Это было четырнадцатого мая утром.
Мы побывали на речном берегу, потом взобрались на косогор и пошли по узкой дорожке мимо кладбища и церкви. Здесь находилась единственная полоска городской земли, пригодная для прогулок. По обе стороны ее были кочки, лужи воды, корявый кустарник, пни и прочие тому подобные предметы местной городской жизни.
Нас было человек десять. Были мои близкие приятели, Гримберг и Скальский.
Гримберг, родом еврей, плотный, курчавый и черный, походил на негра. Он был человек удалый и страшный спорщик. В этом человеке сидели две души: одна — воина, другая — казуиста. Первая толкала Гринберга на головоломные дела. По поводу второй мы говорили, что Гримберг любит положить в фундамент инфузорию и построить на ней вавилонскую башню. Лет через пять, когда Гримберг наконец вернулся в Россию, обе стороны его духа нашли себе применение. Во-первых, он стал писателем-экономистом и принял деятельное участие в полемике по поводу борьбы классовой, профессиональной и профессионально-политической. Вместе с тем Гримберг погрузился с головой в пропаганду и агитацию, вел кружки, читал рефераты, ездил через границу, сидел в тюрьме.
Скальский был высокий и белокурый, с холодной головой, сдержанный и страстный. После, в России, Скальский сильно развернулся, а в тюрьме он сидит до сих пор. Оба они — и Гримберг, и Скальский — теперь принадлежат к «меньшевикам».
Кроме этих двух был еще Полозов, донской казак, огромный и грузный, хотя все-таки меньше Сальникова, Илья Жигатов, тщедушный, злой и спокойный, Черноусов, печальный резонер, Крафт, Мартениус и другие.
У церкви дорожка расширялась и переходила в площадку. На площадке было сборище. Это Сальников и компания пировали на открытом воздухе. Повидимому, они расположились на самой дороге не без умысла. Это была как бы застава, для того, чтобы задерживать всех прохожих и привлекать их к участию в пиршестве.
Сальников сидел в центре группы на опрокинутом бочонке; другой бочонок стоял перед ним в виде стола. Оба эти бочонка были пусты. Третий был наполовину наполнен спиртом. В одной из клепок его было круглое отверстие, крепко заткнутое деревянной втулкой. Исправник сидел возле Сальникова на связке хвороста; другие полицейские чины уселись прямо на земле. Кругом толпились казаки и мещане. Они попеременно смотрели на начальство и на бочонок откровенными, наивно-вожделеющими взглядами. На бочонке, изображавшем стол, стоял большой медный чайник, видимо, налитый спиртом, и несколько стаканов и чайных чашек.

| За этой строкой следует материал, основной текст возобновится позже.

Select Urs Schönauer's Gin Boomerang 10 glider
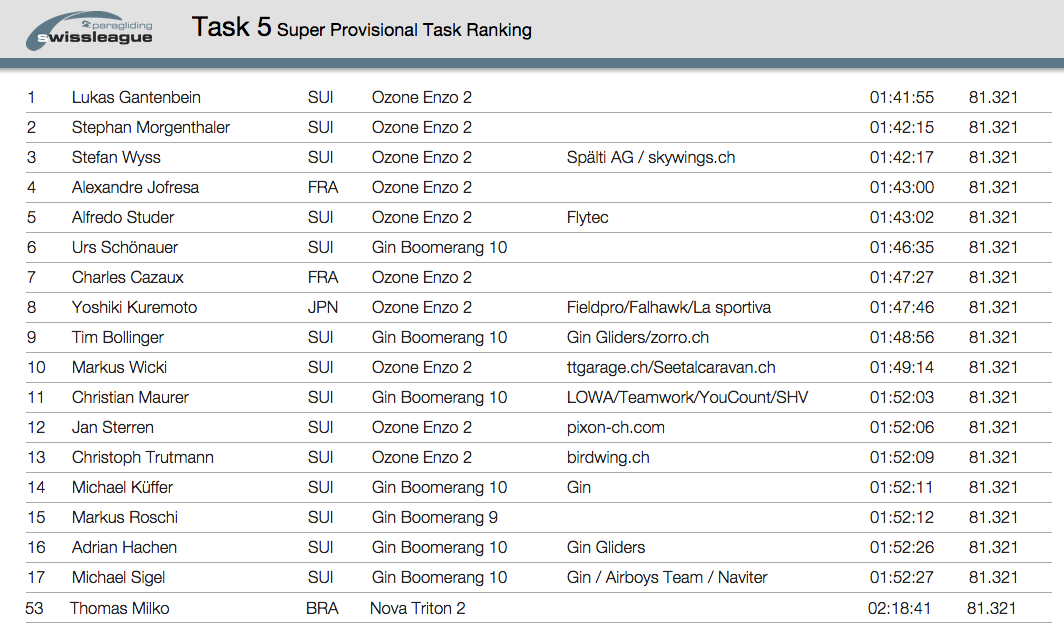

Закуски не было видно, но поодаль горел костер. У костра примостился железный треножник, а на треножнике стояла большая железная сковорода.

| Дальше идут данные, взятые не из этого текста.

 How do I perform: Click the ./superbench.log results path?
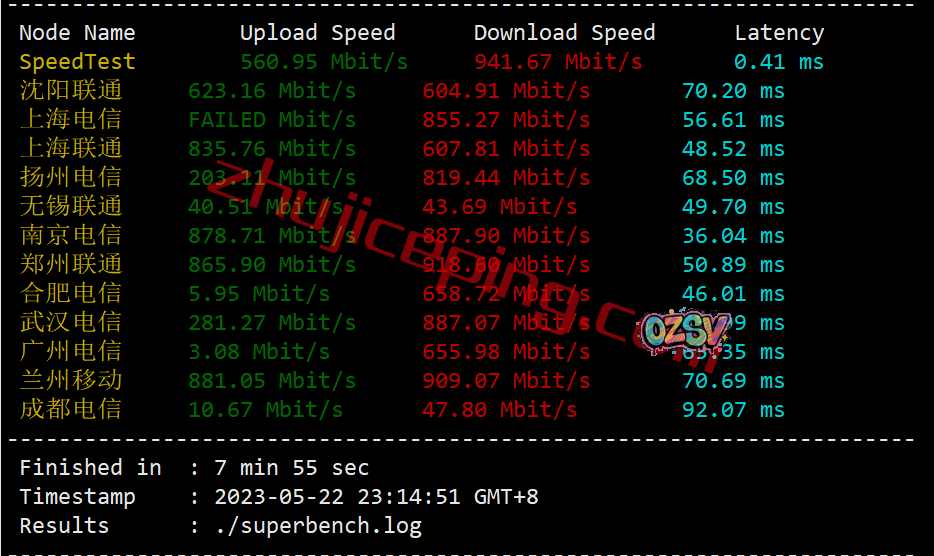point(318,526)
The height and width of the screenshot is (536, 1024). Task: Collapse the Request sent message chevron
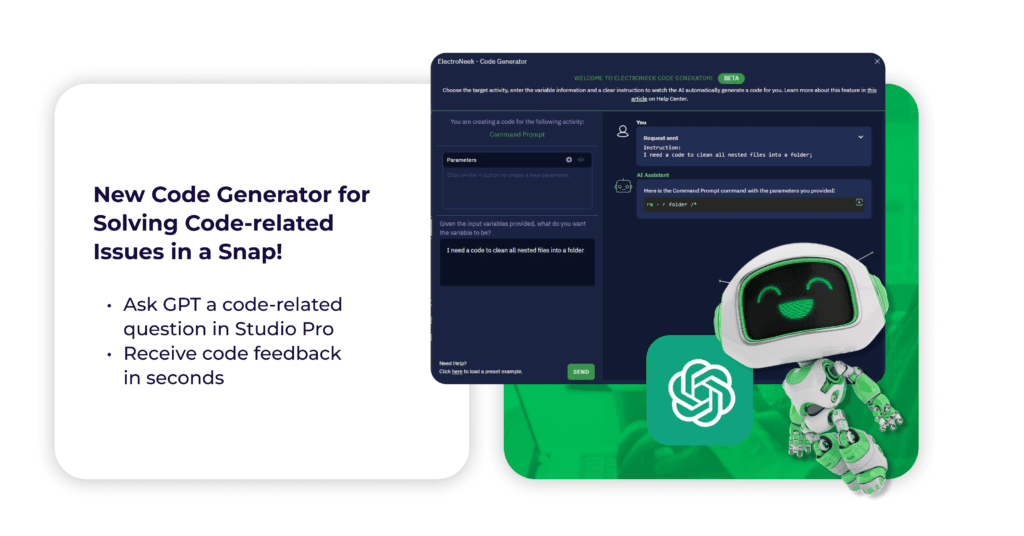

В прибрежной воде были заметаны мелкие сети. В эти сети могли попасться разве щурята и окуни. На Колыме в другое время такую мелочь не считают даже за рыбу. Но теперь каждая такая рыбка должна была тотчас же попасть на сковороду и превратиться в жаркое.
В России, как известно, выпивают, закусывают селедкой, потом вспоминают, что рыба плавает, и по этому поводу снова выпивают. Здесь только выпивали, а рыба тем временем действительно плавала в воде.
Свернуть с дорожки было некуда. Мы пошли прямо на костер.
— Гуляете? — начал Сальников, поднимая к нам свое широкое лицо и любвеобильные глаза.
— Да! — отозвался Жигатов. — А вы выпиваете?
— Да-да! — в свою очередь вздохнул Сальников. — Не хотите ли с нами?
— По какому случаю пир? — спросил Жигатов. — К завтраму готовитесь?
— А завтра что? — невинно спросил Сальников.
— Завтра годовщина коронации.
— Скажите! — воскликнул Сальников. — А я забыл!.. Сохрани бог! — вырвалось у него при взгляде на наши нахмуренные лица. — Мы так себе пьем… Выпейте с нами за компанию…
Жигатов посмотрел на Полозова, потом на Гринберга. Гримберг неожиданно усмехнулся. Ему пришла в голову блажная мысль.
— Знаете, Иван Дмитрич, — сказал он, — мы бы, может, и выпили, но нам не совсем ловко пировать в такой день. Разве, если условие поставить.
— Какое условие? — живо спросил Сальников. — Я заранее согласен.
— Чтоб этот праздник вышел, как антиправительственная манифестация.